The South Korean won has fallen for ten consecutive days, nearing the edge of a financial crisis. The pressure on South Korea's exchange rate "defense war" has increased dramatically.
Due to the accelerating outflow of funds by domestic investors, the Korean won exchange rate continues to fall, approaching the lowest level since the global financial crisis. The pressure on the Korean authorities to defend the exchange rate has increased significantly.
Due to the accelerated capital outflow caused by local investors, the Korean won exchange rate continues to probe lower, with the lowest level since the global financial crisis just a step away. The pressure on the Korean authorities' exchange rate defense has sharply increased.
On Wednesday, the Korean won against the US dollar fell by 0.25% at one point, reaching 1479.3 won per US dollar, not only weakening for ten consecutive trading days, but also approaching the lowest level since March 2009.
The current strong demand for the US dollar in the Korean market is due to local investors heavily buying US stocks on one hand, and importers concentrating on buying foreign currency to make external payments on the other hand. Data from Korean securities depository institutions show that as of January 13, Korean retail investors had cumulatively bought about $2.2 billion worth of US stocks. At the same time, foreign investors are accelerating the pace of selling Korean stocks, further exacerbating the depreciation pressure on the Korean won.
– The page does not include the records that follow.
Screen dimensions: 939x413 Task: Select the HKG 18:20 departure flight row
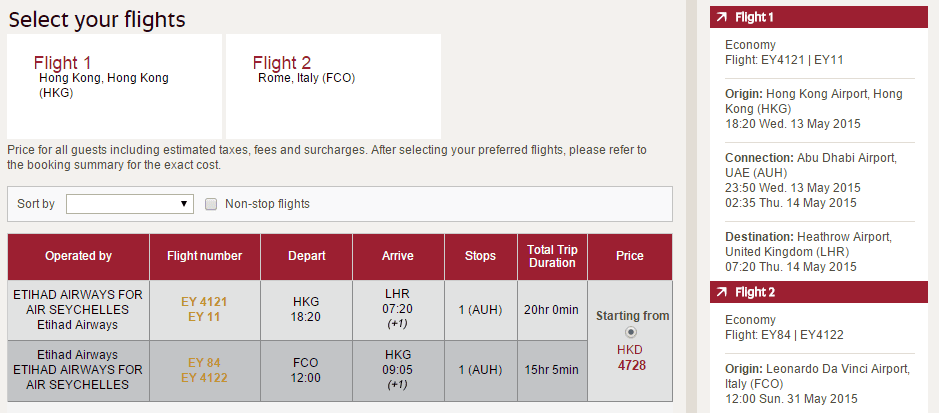(x=307, y=309)
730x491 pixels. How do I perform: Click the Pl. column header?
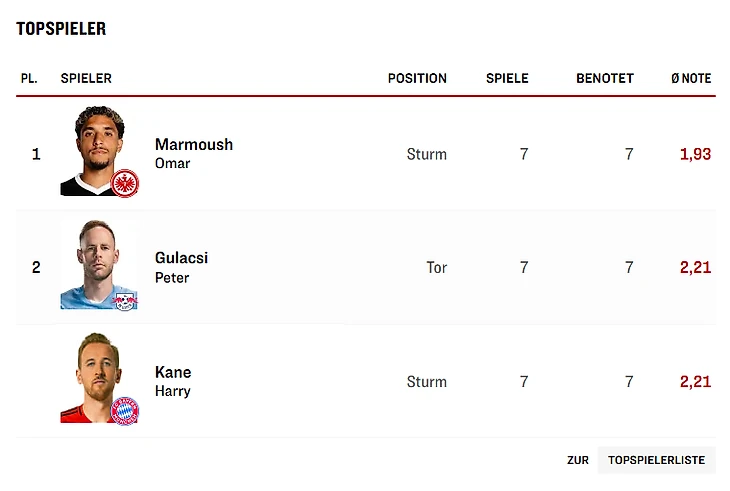point(29,78)
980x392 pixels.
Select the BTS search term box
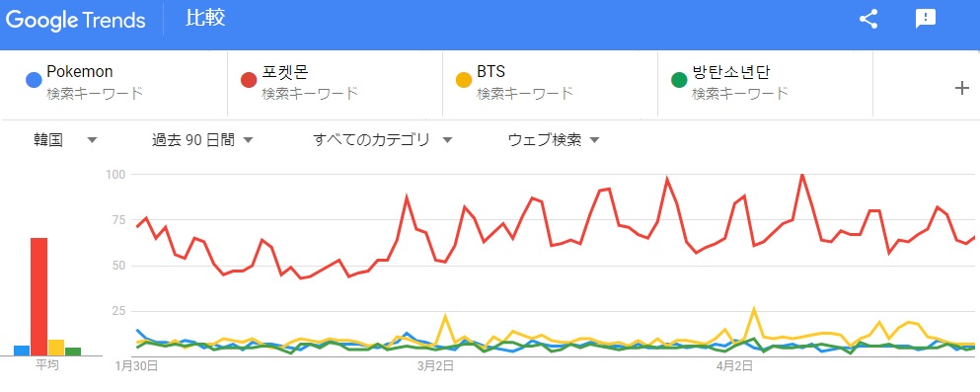550,84
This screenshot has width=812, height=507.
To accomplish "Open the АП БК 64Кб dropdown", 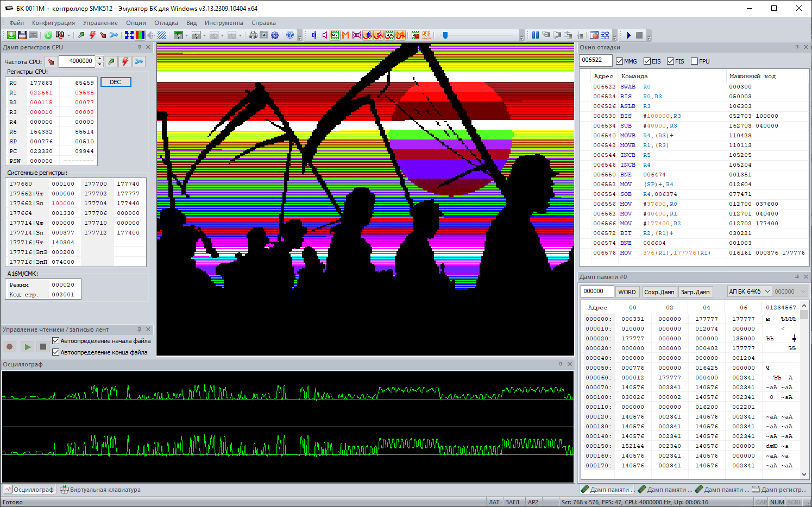I will [x=749, y=291].
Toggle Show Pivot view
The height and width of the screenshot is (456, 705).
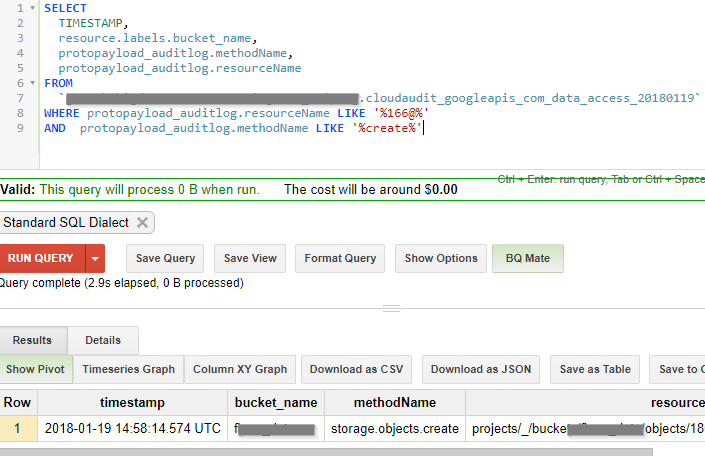click(35, 369)
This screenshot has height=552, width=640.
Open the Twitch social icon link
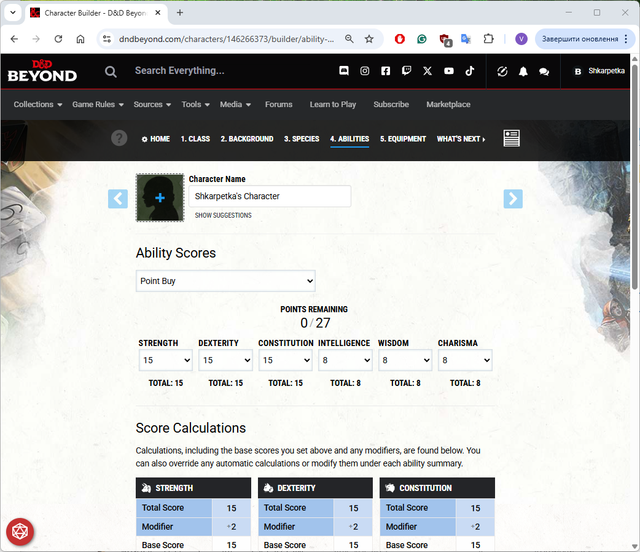406,71
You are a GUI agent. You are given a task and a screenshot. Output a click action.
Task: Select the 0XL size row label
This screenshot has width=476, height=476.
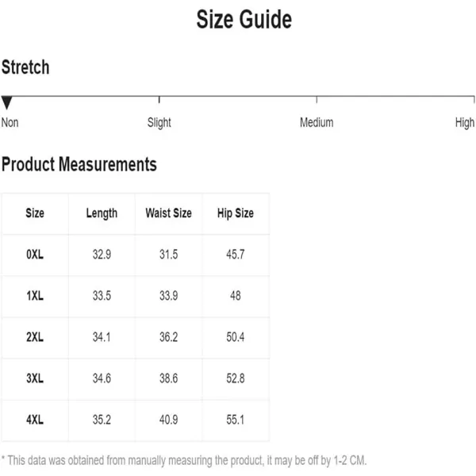[35, 255]
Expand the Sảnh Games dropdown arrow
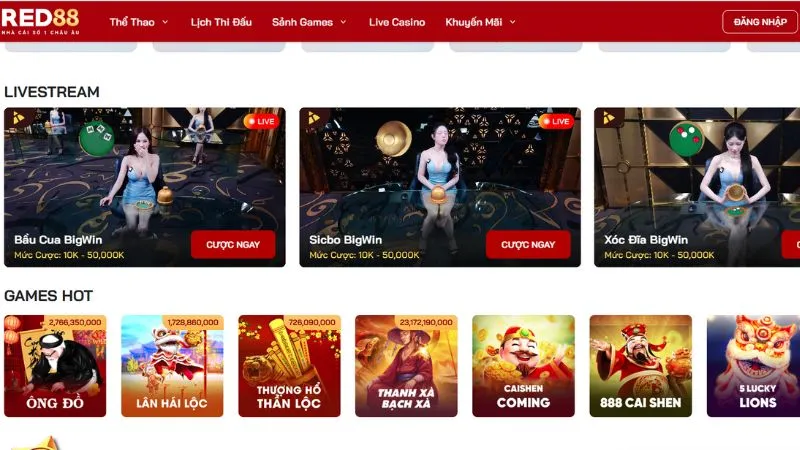Image resolution: width=800 pixels, height=450 pixels. click(343, 22)
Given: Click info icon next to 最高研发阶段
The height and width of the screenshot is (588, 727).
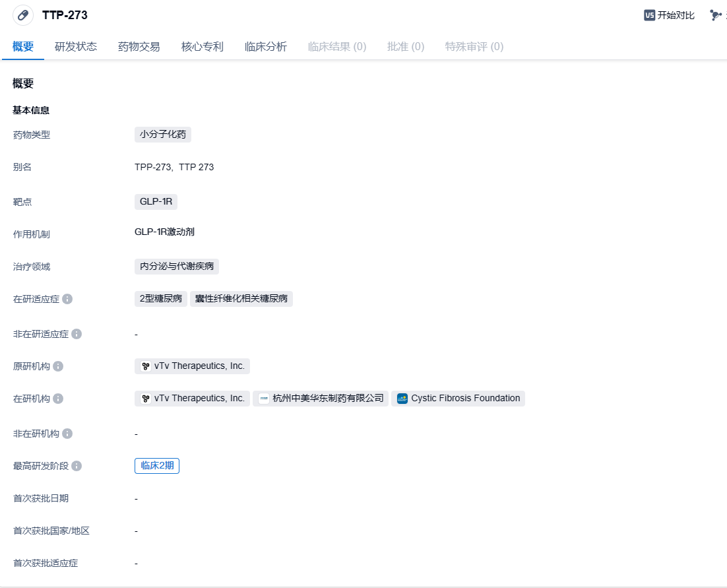Looking at the screenshot, I should [77, 466].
Although the Korean authorities introduced a series of measures to stabilize the won at the end of last year, multiple external factors continue to exert sustained pressure on the exchange rate. Strong US economic data has boosted the US dollar index, news related to the Japanese election has weighed down the yen exchange rate, and concerns about rising oil prices due to tensions in the Middle East have added another layer of pressure on the Korean won.
In recent weeks, the Korean authorities have increased efforts to support the won through verbal intervention and measures such as exempting banks from foreign exchange stabilisation taxes, but these measures have not been able to effectively curb the depreciation of the Korean won. The market is now focused on the next steps of policy actions at the policy level - the continuing depreciation of the Korean won may exacerbate imported inflationary pressures and suppress domestic consumer demand, and policymakers urgently need to come up with stronger response measures.
Since the beginning of this year, the Korean won against the US dollar has fallen by more than 2.6%, making it the worst performing currency in Asia, and also placing it among the ranks of globally weak currencies.